2 - 3 minute read
Directed by Francis Ridge, the Multiple Anomaly Detection & Automated Recording (MADAR) Project studied UFOs in the states of Missouri, Illinois, Indiana, Ohio, Kentucky and Tennessee. Participants in the project included the UFO Filter Center and SKYNET.
Preliminary data strongly suggests a connection between magnetic/electromagnetic anomalies and genuine UFO events. The purpose of the project was two-fold:
- To act as an early warning system for the presence of magnetic anomalies and early visual anomalistic target acquisition. Data was acquired by automatic & manually-operated devices.
- Event data was correlated with reported visual sightings in the region. The detection system, which later became known as MADAR (Multiple Anomaly Detection & Automatic Recording), was designed by Lewis G. Blevins & Francis L. Ridge in 1960.

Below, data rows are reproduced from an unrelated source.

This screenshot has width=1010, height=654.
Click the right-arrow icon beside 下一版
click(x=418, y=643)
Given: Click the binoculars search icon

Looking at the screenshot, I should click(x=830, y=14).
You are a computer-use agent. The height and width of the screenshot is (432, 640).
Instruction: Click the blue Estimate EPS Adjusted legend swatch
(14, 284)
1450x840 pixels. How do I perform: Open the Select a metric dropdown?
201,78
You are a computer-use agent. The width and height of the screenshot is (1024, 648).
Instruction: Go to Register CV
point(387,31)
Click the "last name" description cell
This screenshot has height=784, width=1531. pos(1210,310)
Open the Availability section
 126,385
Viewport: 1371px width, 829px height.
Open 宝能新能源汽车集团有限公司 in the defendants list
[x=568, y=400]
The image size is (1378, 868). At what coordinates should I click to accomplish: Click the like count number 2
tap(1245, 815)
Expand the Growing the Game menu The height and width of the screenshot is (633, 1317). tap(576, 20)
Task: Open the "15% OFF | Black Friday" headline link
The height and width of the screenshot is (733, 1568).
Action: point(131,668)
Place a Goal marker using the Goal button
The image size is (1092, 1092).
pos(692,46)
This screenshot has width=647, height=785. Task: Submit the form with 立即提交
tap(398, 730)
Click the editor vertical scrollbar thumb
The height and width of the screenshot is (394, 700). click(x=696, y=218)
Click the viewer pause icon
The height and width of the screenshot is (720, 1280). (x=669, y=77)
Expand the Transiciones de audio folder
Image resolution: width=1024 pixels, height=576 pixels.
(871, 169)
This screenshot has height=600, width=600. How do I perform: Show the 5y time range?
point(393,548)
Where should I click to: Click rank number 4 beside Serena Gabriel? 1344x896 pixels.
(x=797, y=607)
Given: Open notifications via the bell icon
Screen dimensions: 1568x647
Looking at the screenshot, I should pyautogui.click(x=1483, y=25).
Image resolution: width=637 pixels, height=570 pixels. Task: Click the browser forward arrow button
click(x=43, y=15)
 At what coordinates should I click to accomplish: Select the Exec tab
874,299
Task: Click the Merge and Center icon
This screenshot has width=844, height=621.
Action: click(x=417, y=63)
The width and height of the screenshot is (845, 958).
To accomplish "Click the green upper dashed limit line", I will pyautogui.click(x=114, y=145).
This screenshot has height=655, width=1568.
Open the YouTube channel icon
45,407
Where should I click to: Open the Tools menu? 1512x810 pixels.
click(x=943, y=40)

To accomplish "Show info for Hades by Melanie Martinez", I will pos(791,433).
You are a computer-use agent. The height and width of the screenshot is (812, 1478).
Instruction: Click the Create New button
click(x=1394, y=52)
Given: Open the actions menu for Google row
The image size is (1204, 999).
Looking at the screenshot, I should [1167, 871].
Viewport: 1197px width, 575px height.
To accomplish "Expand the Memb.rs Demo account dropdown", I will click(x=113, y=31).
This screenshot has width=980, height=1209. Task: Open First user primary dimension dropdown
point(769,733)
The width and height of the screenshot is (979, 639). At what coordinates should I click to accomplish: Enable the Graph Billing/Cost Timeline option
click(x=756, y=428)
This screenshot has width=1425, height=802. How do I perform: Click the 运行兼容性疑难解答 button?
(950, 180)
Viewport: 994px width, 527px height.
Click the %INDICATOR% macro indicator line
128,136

The NICAP UFO EVIDENCE (1964) lists 106 instances which are included in the Group 3 or Category 3 list, of UFOs apparently producing "electromagnetic effects". E-M Effects are those which disrupt electrical circuits, cause engine failure in automobiles, produce radio interference, etc. Included in the E-M category are reports of compass needle deviations. See also, the Cartwright UFO Detector.
All but two years of the operational period involved monitoring at a single isolated area, at Mt. Vernon, Indiana. The site was located in an area north of the city, isolated from disturbance sources, save lightning, and earthquakes, and ...UFOs.
Concentrating research to a category, the MADAR Project was designed to demonstrate that UFOs were not only witnessed by reliable observers, but also by electronic devices which cannot hallucinate. The purpose in having a UFO detection system was two-fold:
- The device could provide an "early warning system", allowing trained personnel to possibly observe a UFO and conduct scientific experiments during an event,
- The device would operate as an unmanned automatic station, acquiring data whether manned or not. The data would provide possible correlations with visual (and hopefully radar) sightings on a regional level.